Quick Kick Cutlap Flip

Simple questions will probably get a simple answer. I did my first Quick Kick lamination on a HWS last night. Went great. waited until no longer tacky, flipped and cut the laps. then used a roller to flatten lap lines. Also great!
Flipped board back over and noticed dents in fresh lamination from my racks. I’m sure they will be gone with the filler/hot coat, but would like to avoid in the future. Pics taken before lap was cut
Problem caused by either:
A: not waiting long enough to flip and trim?
B: Pushing down too hard?
C: Both A and B?

Also, not needing to sand laps between lams is something I can get used to


McD-
Nice looking board. I thought the roller thing was more for foam boards than woodies.

Works on both. On harder boards it just flattens the edge

maybe put a gloved hand under the board to reduce pressure on the glassing rack?

I was thinking the same but realized I would have one less free hand to use during the cut. I’m thinking in the future, a small piece of cutoff foam or a piece of pipe insulation on the racks will distribute pressure better than two hard spots on each stand.

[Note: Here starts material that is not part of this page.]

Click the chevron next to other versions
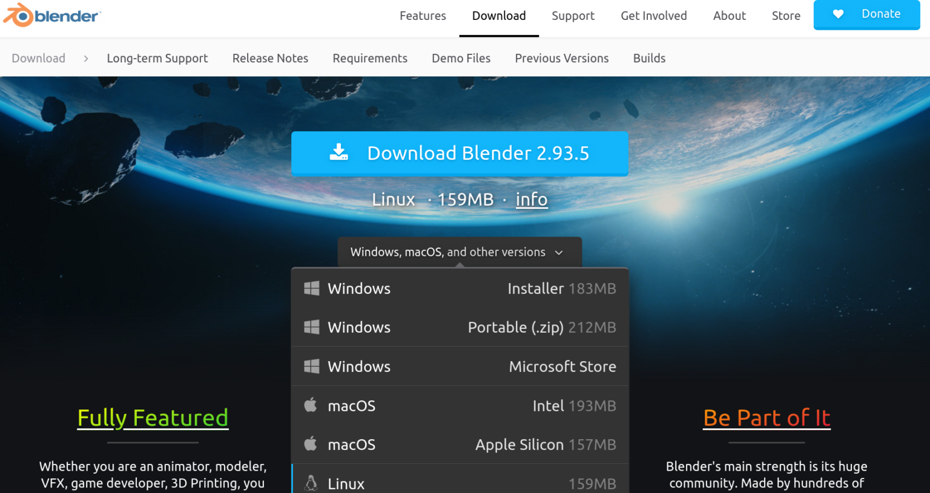The height and width of the screenshot is (493, 930). coord(559,252)
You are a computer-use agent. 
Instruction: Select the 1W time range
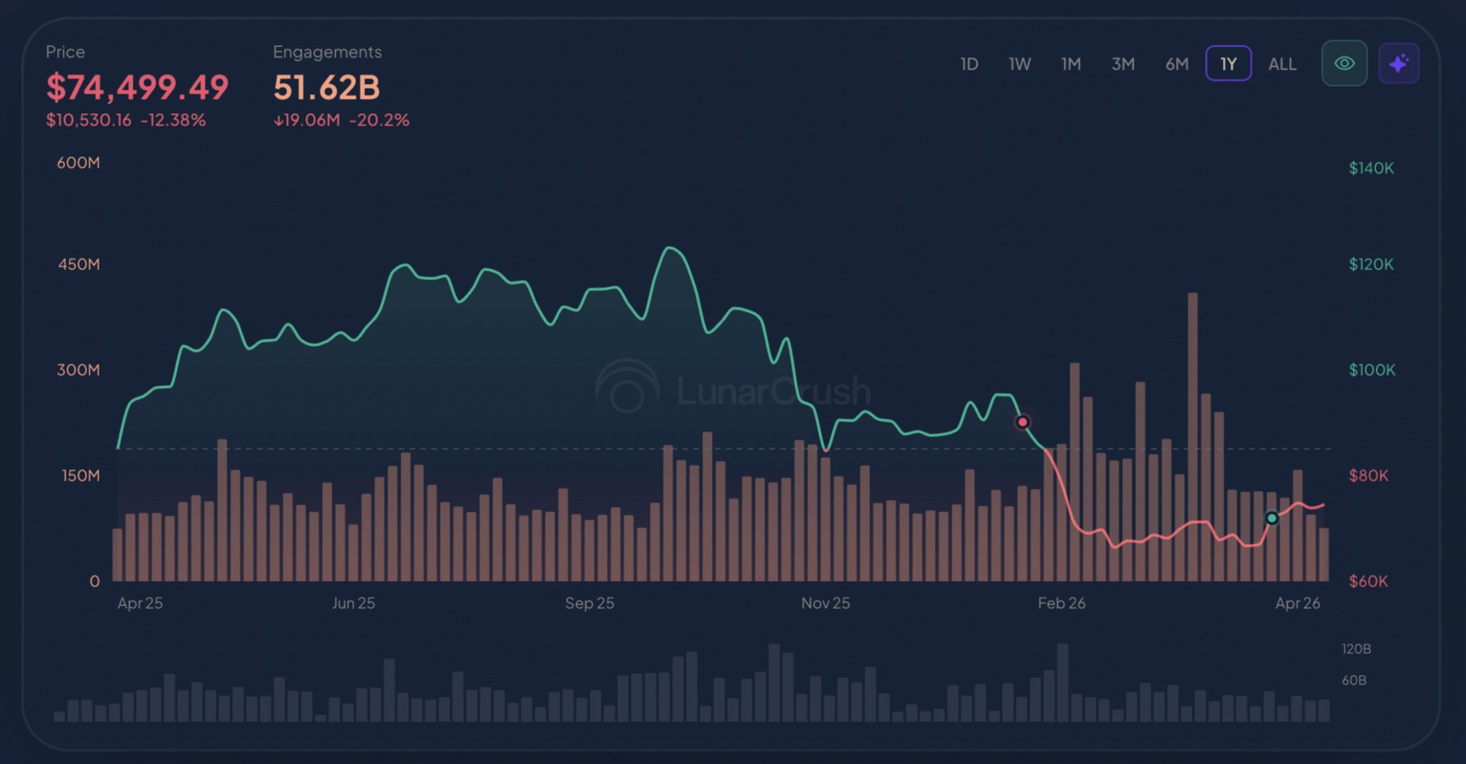[1019, 64]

First very cool looking board. Second is this glass on fins??? If not you need to consider pre glass installation on any fin system(some easier than others but all possible).
Third, wood plank lam or solid wood boards don’t need a cut lap. Cut lap totally doable in skilled hands but one mistake you can see the razor cut in the wood like a sore thumb. What is your hurry??? how long did it take to get to the glassing stage??? I suggest from non tinted laminations: Install pre glass fin boxes leash plug if applicable and patch. Glass bottom with tight lam, filler coat(second coat) to include rails just past tacky on first coat for lamination. Baby sit filler sort(second coat) with brush for 20 minutes for drips of filler coat if correct hardener cure time was chosen. Flip when cured, feather lap to deck with soft pad on orbital sander with appropriate grit sand paper based on tidiness of bottom lam/filler. Glass deck then filler coat(this all takes 2-3 hours in an 8 hour day). Day 2, sand smooth and uncap leash plug, fin boxes. Tape off and do a final coat both sides(90 minutes of an 8 hour day). Day three, sand/polish to desire.
sounds complicated? This is a lazy three day total process from start to finish with lots of time to work on other boards or life. Looks as if you are glass on fins and glass leash loop so with that probably the same time frame.
really digging the outline of that board.

Too much pressure. Different way to go, mine is to do sanding epoxy cut lap. Instead of razor cut lap semi cured resin, i sand full cured resin over masking tape doing cut and prep lam in same time.

That´s how I try to prevent rack imprints with cutlaps.
I cover the rack with pipe insulation (and non adhesive baking paper).
Takes no time, solves the issue.

Instead of using the roller to flatten, on epoxy cut laps, I either use a file, or a block plane to smooth out the lip.

Hey bb. So I did not build the board. I was simply asked to glass it. All glassing has been done per his request. He has marked out fin locations, but despite my suggestions is still planning to install old FCS circle plugs after glass. The board was his first go and came out pretty good, but does very boxy rails and has a lot of filled holes with wood glue and such. It is by no means perfect.
I chose a cutlap so I did not have to sand the mess of freelap. It just feels cleaner to me. I was pretty careful not to make any marks with the razor, but time will tell on that one.
My 8 hour days also mostly consist of working another job, so rarely do I have time to work on boards three consecutive days. That would be awesome.
All he wants me to do is simply glass it epoxy with 4X4oz then filler coat and sand. The rest is up to him to achieve glory or not.
He says he will possibly bring it to Grain to have them do the rest.

BB30, you are saying fill coat the bottom lam before doing the deck side lam? Old habit has me doing both lams before a fill coat. I guess there is nothing wrong with your method. I differ to your greater experience. thx
all the best

on a single 4 oz cut lap, there really isn’t any lip to “flatten”, other than maybe at the corners and nose.

Hi Greg, A hand glassed wood skinned or solid wood board I would do as described. Gives you margin of error room to blend lap and don’t be afraid to spend 90 seconds sanding each rail to bottom to prep for deck lamination. Foam only lamination would be with vacuum bag and peel ply technique getting lam and filler all in one pull, one side at a time. Pre glass fin box, leash plug with fiberglass patch install always is a time saver and stronger build in my opinion. Try to do filler (or cheater) coat when initial lamination is just past sticky if possible for actual or imagined superior adhesion to first lam coat. Also I am self taught and always used epoxy resin. Currently green room resin is used the same way with each step of glassing with no need for extra additives. Measure 2:1 resin:hardener. Never used scale. Probably a pro glasses would laugh how I do it but is it most efficient way to build with my shop set up. Prior to my last coat application, the board I have is a water tight, sanded finish looking board that could be surfed.